4. See, for example, Brighouse and Swift (Citation2009), Gutman (Citation1987) and Jencks (Citation1988) for a discussion of the problems associated with meritocracy as a theory of educational justice. It could be argued that as a document outlining the aims and purposes of a given curriculum, the text is not required to reference the various debates that surround its curriculum – hence we should not be surprised at such absences. According to this argument, such information would be of tangential value to its largely practitioner audience who are often more interested in the implementation of the curriculum than in understanding the controversies that may surround it. Yet, it is precisely for this reason that such documents, as recontextualised texts (Bernstein, Citation1977, Citation1990), function crucially as forms of ideological control and constitute the sites of on-going struggles over the curriculum (Apple, Citation2000). As a product of what Bernstein (Citation1990) calls the pedagogic recontextualising field (PRF) that includes agents and practices drawn from universities, colleges of education, schools, foundations, journal and publishing houses, and, like CIE, external examination boards, etc., such synoptic documents mediate between the dominant (official) discourse and the actual practices in classrooms. A critical discourse analysis of what is included (as well as excluded) there is thus crucial for showing up the power relations in society – Who has power over the curriculum? Which actors are dominant in the PRF? What tensions, if any, are there within? It also help in understanding the social origins of the knowledge which becomes institutionalised.

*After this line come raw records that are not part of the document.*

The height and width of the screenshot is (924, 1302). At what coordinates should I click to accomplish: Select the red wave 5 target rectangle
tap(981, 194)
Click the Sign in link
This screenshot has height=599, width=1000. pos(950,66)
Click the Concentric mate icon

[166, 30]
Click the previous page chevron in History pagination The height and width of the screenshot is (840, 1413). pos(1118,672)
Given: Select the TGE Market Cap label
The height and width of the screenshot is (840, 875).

5. We have already recounted feminist criticisms. Among philosophers, there is also evidence of a recognition that more inclusive and versatile forms of reasoning are needed to make sense of the diversity and heterogeneity that have become commonplace in society. Toulmin (Citation2001), for example, beckons us towards a more congenial form of rationality that emphasises contextuality, ambiguity, creativity, and a toleration of heterogeneity over logical certitude, validity, universal principles and polarisations typified by binary ‘us–them’ thinking.

6. See, for example, Apple (Citation2006, p. 36).

7. In saying this, it should also be pointed out that the interests of capital may be diverse and at times contradictory. See, for example, Dale (Citation1989) and Offe (Citation1973).

8. The distinction between functional explanations (explanations that tell us the relevant role an action has in a larger system) and intentional explanations (explanations that tell us what made an action attractive to the agent, what he or she hoped to achieve by doing it, etc.) here seems beside the point when we consider that for Bourdieu (Citation1984), habitus works to naturalise so-called functional action explanations by internalising them as sui generis and intentional. After all, much of Bourdieu's ideas on habitus and field developed as he worked to synthesise the structural and phenomenological traditions of social theory.

9. This article has concentrated on excavating and detailing the ideological presuppositions of an actual thinking skills curriculum. As such, space and attention here do not permit a substantive exposition of what an alternative conceptualisation of rationality involves, or what its instantiation in the curriculum might look like. For a further discussion of these very important issues, see Lim (Citation2011).